Silicon Shecky

Infosec Practitioner

Connect

Cisco gets its head in the cloud

By Leave a Comment

Some day I am personally going ot make it to one of these big industry conferences and then we shall all be in trouble. Unfortunately all I can do is keep my eyes on @rsaconference through twitter, and watch the news sites for the interesting information from the RSA Conference going on now.

RSA Conference, being one of the big security conferences, has some big players there. You already saw my earlier post about Symantec, well now its Cisco rearing its head with its upcoming initiatives.

1) Cisco Security Cloud Services, which ties the cloud and the local network together to secure collaborative discussions, allowing companies to deliver security from multiple networks and apps.

This is one of the more interesting announcements in my mind. The question is how is it going to ties the two together. It seems to me to have application and collaborative security pointed down from the cloud could open up a whole new world of security holes. Think about it, if you are a SMB, you have something like Sharepoint as a collaborative solution. Now even if you have multiple locations, if you get set up on an MPLS solution, everyone is still inside a more secure network, unless what Cisco is really talking about is getting into the MPLS workspace. Guess we will have to keep our eyes open on this one.

2) Software that allows threat data – obtained and captured from a variety of sources – into dynamic updates, pushing intelligence such as “reputation scores” to the network’s security backbone to ward off threats faster.

This to me is a good idea, as long as they prevent poisoning of the databases holding the reputation scores. We already see the AV companies each determining a Threat Risk on their own. Makes more sense if there was a single rating system overall.

3) New software offerings, including Botnet traffic filters for Cisco appliances to more accurately identify infected clients and VPN enhancements

Now this one is big if Cisco can really pull it off. Think of it, Cisco appliances (Routers, ASA Firewalls, etc..) able to shut down Botnet Nodes. Still reactive as the infected machines would have to be taken care of, but at least all that spam traffic and DDoS traffic could be mitigated.

4) Cisco SAFE, a security blueprint that helps organizations plan, design and deploy networked security services, including remote offices and data centers.

This is another nice idea, but we all know that it will be proprietary Cisco based, so you will have to find a way to rethink a similar plan for other vendors equipment.

Honestly, there are going to be more announcements from other companies and people in the security field at this conference, and I’ll keep talking about all of this but the security field, like so many other IT fields, has a huge stumbling block.

Most people do not understand most of it, and don’t think any of it really affects them.

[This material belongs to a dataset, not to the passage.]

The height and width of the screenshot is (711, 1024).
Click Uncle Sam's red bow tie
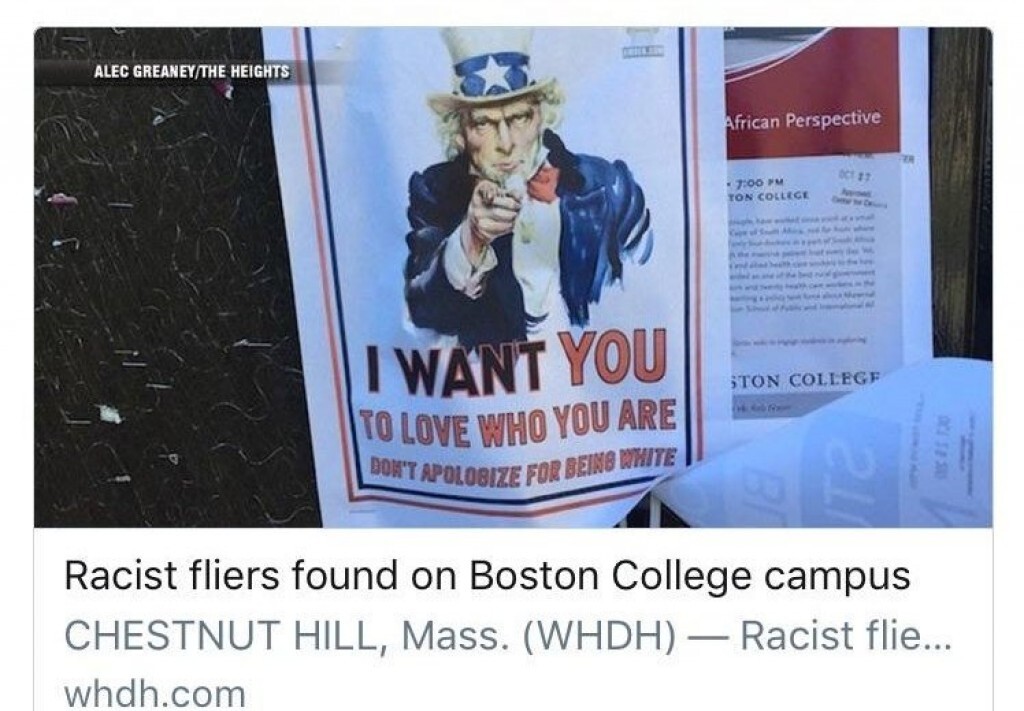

I really would love to see a conference or papers written about security aimed at the SMB owner who makes the decisions and honestly is the most succeptable to security issues.

Botnets, Viruses, Hackers, DDoS attacks, don’t care if it is the largest company in the world or the youngest individual, they just want the control they get. True security comes from educating the masses, and to do that you have to be able to explain things to them in their own terms.